### DOCUMENT SEGMENT
● ● ● ● ●

- Interactive map of Oak Point, Florida
- Coordinates: 26°2′56″N 80°11′22″W﻿ / ﻿26.04889°N 80.18944°W
- Country: United States
- State: Florida
- County: Broward

Area
- • Total: 0.039 sq mi (0.1 km^{2})
- • Land: 0.039 sq mi (0.1 km^{2})
- • Water: 0 sq mi (0.0 km^{2})

Population (2000)
- • Total: 145
- • Density: 3,573/sq mi (1,379.5/km^{2})
- Time zone: UTC-5 (Eastern (EST))
- • Summer (DST): UTC-4 (EDT)
- FIPS code: 12-50636

= Oak Point (Hollywood) =

Oak Point was a census-designated place (CDP) in Broward County, Florida, United States. The population was 145 at the 2000 census. It now serves as a Hollywood, Florida neighborhood known for its wealthy residents and beautiful large homes. It is more commonly referred to as Arapahoe.

==Geography==
Oak Point is located at (26.048966, -80.189445).

According to the United States Census Bureau, the CDP has a total area of 0.1 km2, all land. However, there is a small lake with a fountain within the neighborhood.

==Demographics==
As of the census of 2000, there were 145 people, 48 households, and 45 families residing in the CDP. The population density was 1,399.6 /km2. There were 50 housing units at an average density of 482.6 /km2. The racial makeup of the CDP was 94.48% White (93.8% were Non-Hispanic White,) 5.52% from other races. Hispanic or Latino of any race were 1.38% of the population.

There were 48 households, which 39.6% had children under the age of 18 living with them, 83.3% were married couples living together, 6.3% had a female householder with no husband present, and 6.3% were non-families. 4.2% of all households were made up of individuals, and 2.1% had someone living alone who was 65 years of age or older. The average household size was 3.02 and the average family size was 3.13.

The CDP's population was distributed with 26.2% under the age of 18, 8.3% from 18 to 24, 8.3% from 25 to 44, 50.3% from 45 to 64, and 6.9% who were 65 years of age or older. The median age was 49 years. For every 100 females, there were 93.3 males. For every 100 females age 18 and over, there were 101.9 males.

The median income for a household in the CDP was $156,259, and the median income for a family was $199,450. Males had a median income of $105,722 versus $64,250 for females. The per capita income for the CDP was $86,225. None of the population and none of the families were below the poverty line.

As of 2000, 100% of the population spoke English as their first language.

● ● ● ● ●

### DATASET CONTENT

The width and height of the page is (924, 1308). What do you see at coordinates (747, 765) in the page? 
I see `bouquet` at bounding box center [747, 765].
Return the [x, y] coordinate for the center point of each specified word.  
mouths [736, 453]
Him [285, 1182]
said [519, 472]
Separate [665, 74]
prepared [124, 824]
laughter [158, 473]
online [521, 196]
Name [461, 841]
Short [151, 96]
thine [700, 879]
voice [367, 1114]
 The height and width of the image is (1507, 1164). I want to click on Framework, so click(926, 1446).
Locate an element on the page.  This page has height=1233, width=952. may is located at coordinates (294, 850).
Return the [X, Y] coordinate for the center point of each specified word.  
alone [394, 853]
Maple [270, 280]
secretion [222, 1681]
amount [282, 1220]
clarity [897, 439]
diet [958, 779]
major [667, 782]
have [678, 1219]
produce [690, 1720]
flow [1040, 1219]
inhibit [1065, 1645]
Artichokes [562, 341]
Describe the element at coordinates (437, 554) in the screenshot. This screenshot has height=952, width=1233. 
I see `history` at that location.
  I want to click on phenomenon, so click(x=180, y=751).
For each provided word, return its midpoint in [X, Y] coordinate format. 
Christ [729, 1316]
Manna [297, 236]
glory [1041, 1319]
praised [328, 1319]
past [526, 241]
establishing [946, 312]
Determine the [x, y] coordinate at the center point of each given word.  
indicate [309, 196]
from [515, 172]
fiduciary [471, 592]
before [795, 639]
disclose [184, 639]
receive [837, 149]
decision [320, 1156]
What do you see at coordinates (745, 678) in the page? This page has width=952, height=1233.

● ● ● ● ●

### WORK TO COMPLETE
1. Using the text on Oak Point, answer each question:
(a) In which county is Oak Point located?
(b) How many households were there at the 2000 census?
(c) What was the median age?
2. Rewrite the Oak Point text from "Population (2000)" to "to as Arapahoe.", swapping "wealthy residents" for "affluent residents".
Answer from the text alone.

### SOLUTIONS TO THE PROBLEMS
1.
(a) Broward County
(b) 48
(c) 49 years

2.
Population (2000)
- • Total: 145
- • Density: 3,573/sq mi (1,379.5/km^{2})
- Time zone: UTC-5 (Eastern (EST))
- • Summer (DST): UTC-4 (EDT)
- FIPS code: 12-50636

= Oak Point (Hollywood) =

Oak Point was a census-designated place (CDP) in Broward County, Florida, United States. The population was 145 at the 2000 census. It now serves as a Hollywood, Florida neighborhood known for its affluent residents and beautiful large homes. It is more commonly referred to as Arapahoe.